Our body is composed of organs and tissues, such as the brain, heart, and the glandular tissues that line the breast, or the prostate, and these in turn are made up of many different types of cells. As part of the wear and tear of life, cells die and must be replaced by the division of neighbouring cells. The first step in understanding cancers is to grasp the fact that nearly all cancers are caused by disturbance in the way genes, and other regulatory factors, exert control over this pattern of reproduction of cells.
Two groups of genes appear to be particularly important in controlling the way cells reproduce themselves. One group, known as “oncogenes” (onco here means tumour), are so-called because if they are inappropriately activated they increase the risk of developing a cancer. A second group are known as “tumour suppressor genes”. As the name suggests, these normally suppress the tendency towards uncontrolled cell proliferation that is such a prominent feature of cancers. Mutations that inappropriately switch on oncogenes or inappropriately switch off tumour suppressor genes are thus a potent cause of cancer. The decoding of the human genome has highlighted the genetic alterations that underlie cancers in such unprecedented detail that it has led two American oncologists, Vogelstein and Kinzler, to declare that ‘cancer is, in essence, a genetic disease’.5 They have summarised the mutated genes responsible for various cancers, together with the ways in which these mutations have perverted the normal genetic mechanisms to do so. For example, one in five familial breast cancers have been linked to mutations in the genes BRCA1 and BRCA2. Geneticists can further predict that women who carry these mutations have an 80% risk of developing breast cancer during their lifetime, so that pre-emptive surgery offers the potential of prevention. Recently, PGD has also been extended to help such families, and embryological screening has been made increasingly available for BRCA1 and BRCA2, with the first assisted babies, freed from the terrible risk, already born in a number of countries.

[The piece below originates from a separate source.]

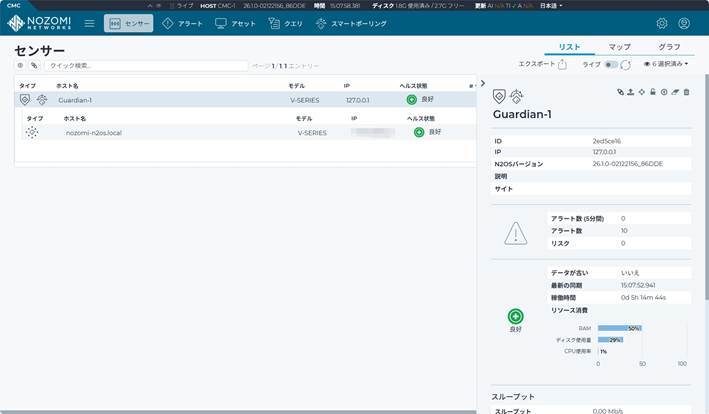This screenshot has width=709, height=414.
Task: Collapse the details panel with the chevron arrow
Action: point(482,84)
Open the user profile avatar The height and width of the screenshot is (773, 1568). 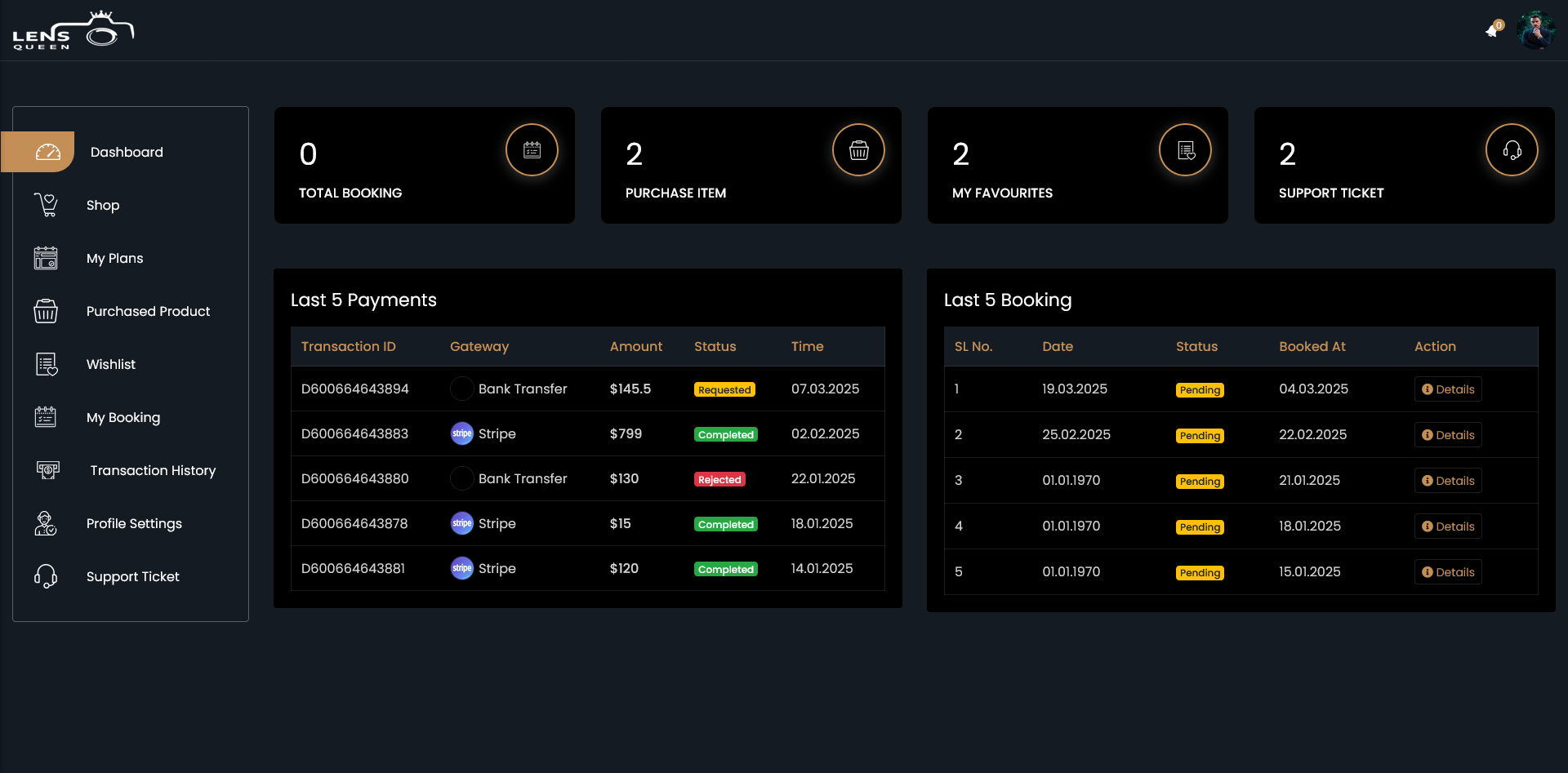click(1535, 30)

In 2006, a multi-centre screening programme in the USA looked at more than 13,000 genes taken from human breast and colon cancer cells, enabling authorities to compare the genes they found in the two cancers with the normal, and revealing that individual tumours accumulate an average of 90 mutant genes.6 Meanwhile, they concluded that a much smaller number of mutations are critical to the early stages of the cancer process, in their estimation perhaps 11 mutations for each of breast and colon cancer. Encouraged by these findings, the US National Institutes of Health is drawing up an atlas of cancer genomes – the Cancer Genome Atlas, or TCGA – with the aim of decoding the genomes of every human cancer and, by comparing these to the normal, extrapolating the genetic abnormalities that underlie all cancers.7 A pilot study has begun with cancers of the lung, brain and ovary.
It is not unreasonable to anticipate, as our knowledge of mutation grows, that important preventive and therapeutic aspects will come from it. However, though the understanding and medical applications of mutation have proved to be helpful, mutation is neither the exclusive mechanism of hereditary change in evolution nor the exclusive explanation of the genetic underpinning of disease, including cancer.